Pour sortir de ce cercle diplomatique, suivant le principe de l'omnibalancing, la République islamique décide donc d’exporter ses menaces internes vers ceux qu’elle pense en être à l’origine au-delà de ses frontières, c’est-à-dire les Iraniens anti-khomeinistes et les États-Unis.

Or, lorsque la tentative d'attentat de juin a été organisée, l'Iran craignait pour son influence au Liban à cause de la tenue des élections, ainsi qu'en Irak où l'Arabie Saoudite tentait de relancer une diplomatie active. En Syrie, l'aviation israélienne avait frappé plusieurs de ses positions dans le sud-ouest, poussant Russes et Syriens à contraindre les Pasdarans à se retirer des abords immédiats de l'Etat hébreu.

En interne, le souvenir de la répression contre les manifestations (28 décembre 2017 au 1er janvier 2018) était encore vif, à tel point que l'on parlait déjà un peu vite aux Etats-Unis de la fin de la République islamique.

 

Des conflits de pouvoir ?

Mais il faut souligner à quel point les structures décisionnelles en Iran sont multiples et souvent contradictoires. La tentative d’attentat a pu être ordonnée par le Guide ou une structure proche des Pasdarans, et non par le président Rohani lui-même, l’armée ni même les services d’espionnage. Une telle opération n’implique pas une unanimité des institutions iraniennes, lesquelles sont en concurrence les unes contre les autres. L’attentat peut même être le résultat d’une querelle interne entre décideurs iraniens.
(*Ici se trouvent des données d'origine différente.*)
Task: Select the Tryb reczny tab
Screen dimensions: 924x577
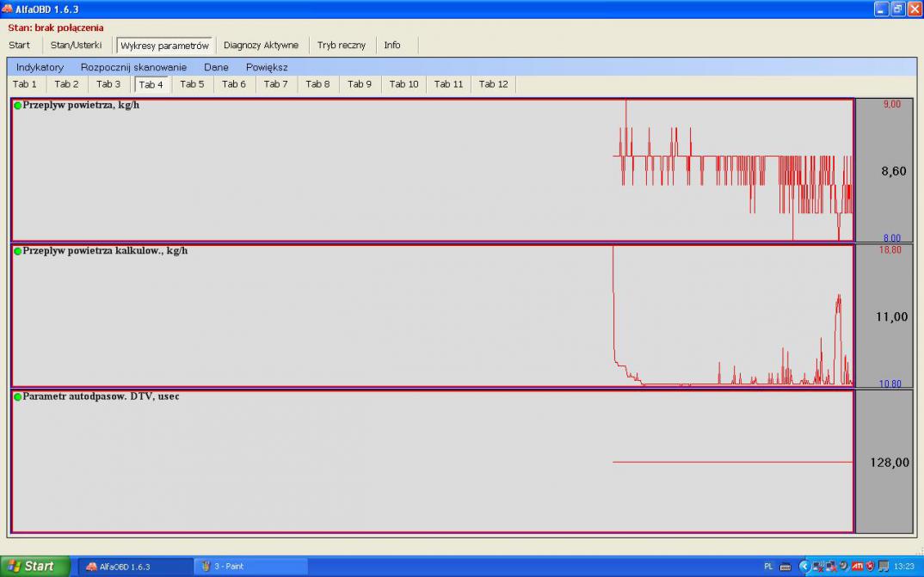Action: coord(341,46)
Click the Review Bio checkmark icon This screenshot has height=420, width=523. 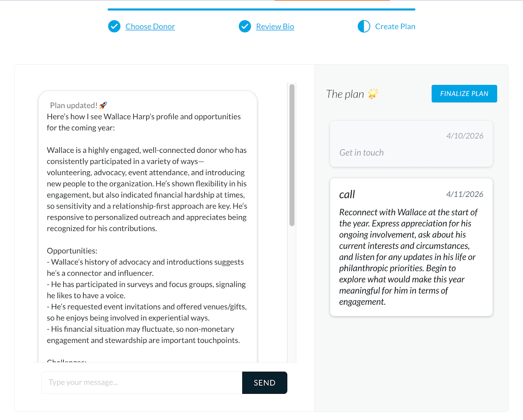(x=245, y=26)
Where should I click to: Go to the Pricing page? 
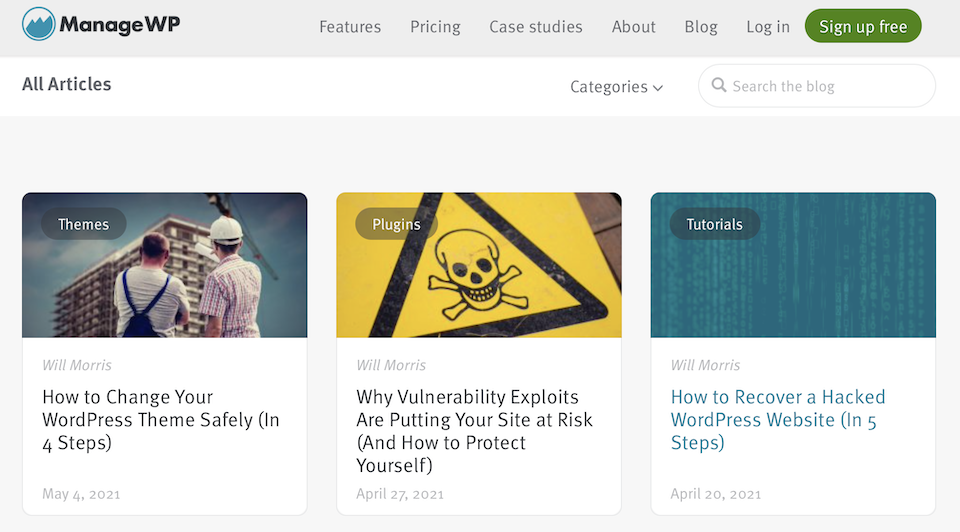(435, 27)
Ainsi, en mai-juin dernier, les Pasdarans ont plusieurs fois communiqué contre le président Trump qui venait de dénoncer l'accord de 2015, montrant que les Etats-Unis n'étaient pas fiables. Mais, ce faisant, c'était bien le président Rohani qu'ils visaient, lui qui était à l'origine de cet accord, considéré comme un renoncement par les Pasdarans.

 

Quelles conséquences ?

Il est certain en revanche que ce projet et son échec vont contribuer à renforcer le sentiment obsidionnal iranien, déjà chauffé à blanc par l’attentat d’Ahvaz, explicitement attribué à l’Arabie Saoudite, et donc aux États-Unis.

Cela signifie aussi une inévitable pression supplémentaire de la part de Washington et Paris sur le Hezbollah au Liban, contre la présence des Pasdarans en Syrie et contre les Houthis au Yémen.

Alors que la France critiquait la politique du président Trump envers l’Iran, l’attentat va forcément remettre en question cette position intermédiaire de la France, quand bien même celle-ci n’était pas visée. Paris va être contraint de s’aligner sur le bloc américano-saoudien, lequel a récemment poussé le Maroc à dénoncer le Hezbollah.

Une telle évolution peut relancer les opérations militaires saoudiennes au Yémen, aggraver les tensions internes au Liban, pousser l’Iran à réagir par proxy interposé (en Irak par exemple ? au Bahreïn chiite ?) et à renforcer la répression contre les minorités sur son propre territoire (Kurdes et Arabes notamment).